Sul palco si sono sfidati quindici Paesi, mentre Italia e Germania si sono esibite fuori concorso perché già qualificate di diritto. La serata ha confermato il mix classico dell’Eurovision: pop, spettacolo televisivo e performance pensate per lasciare il segno in pochi minuti.

A staccare il pass per la finale sono stati Grecia, Finlandia, Belgio, Svezia, Moldavia, Israele, Serbia, Croazia, Lituania e Polonia. Un risultato in parte atteso, ma non privo di sorprese, soprattutto per il buon riscontro ottenuto da Belgio, Polonia e Moldavia.

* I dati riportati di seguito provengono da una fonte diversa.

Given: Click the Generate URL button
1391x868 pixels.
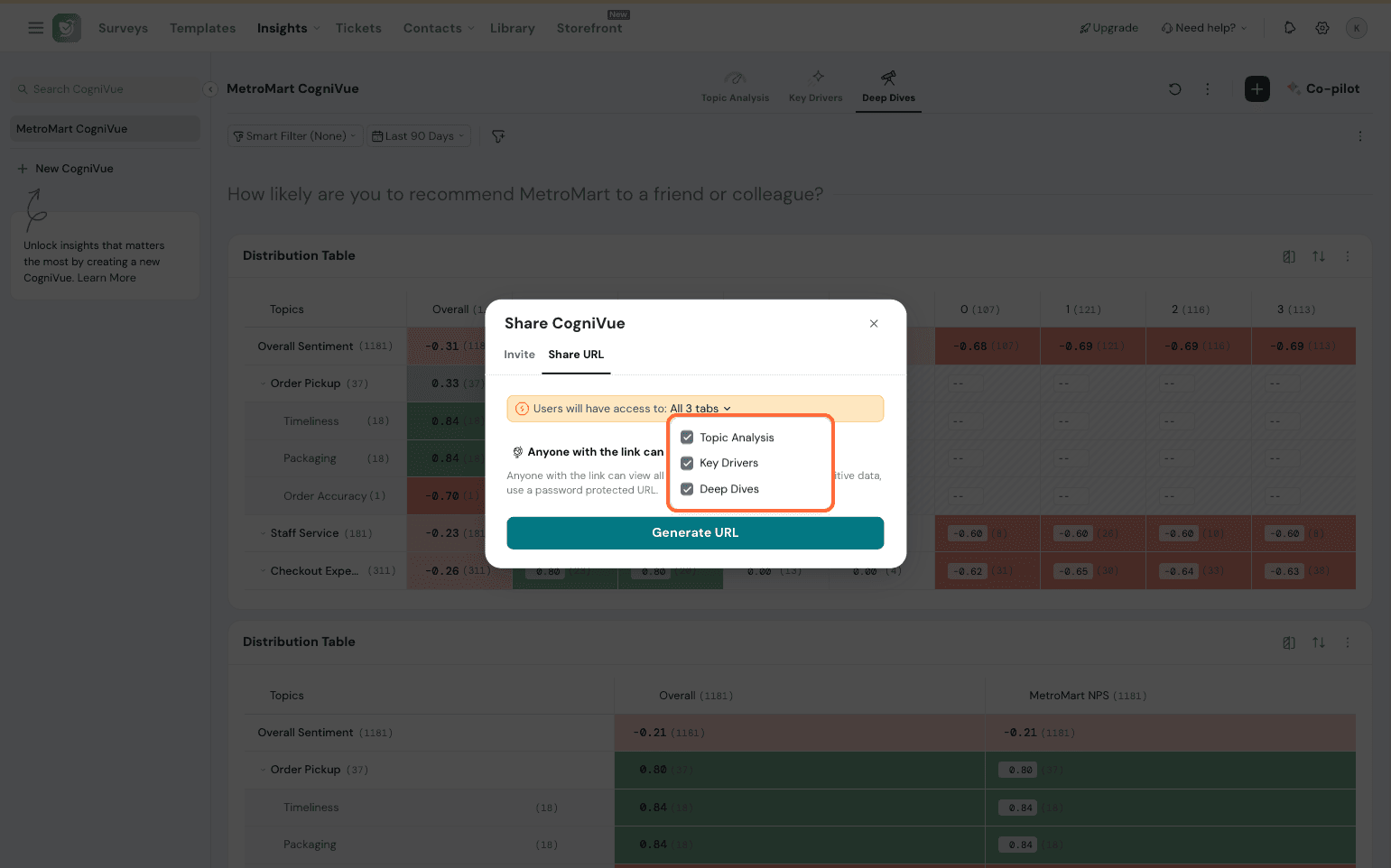Looking at the screenshot, I should coord(695,533).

Si fermano invece Portogallo, Georgia, Montenegro, Estonia e San Marino. Proprio l’uscita di San Marino è tra i risultati che hanno colpito di più, insieme allo stop di Estonia e Portogallo, considerati da molti osservatori nomi da tenere d’occhio.

Per l’Italia, l’attenzione era concentrata su Sal Da Vinci, salito sul palco fuori gara con “Per sempre sì”. La sua esibizione ha funzionato come una presentazione efficace in vista della finale, puntando su immediatezza e identità melodica.

Il bilancio della prima semifinale è chiaro: lo show è partito forte e la finale si annuncia apertissima. Ora tutto passa dalla seconda semifinale, che completerà il quadro dei Paesi in gara sabato.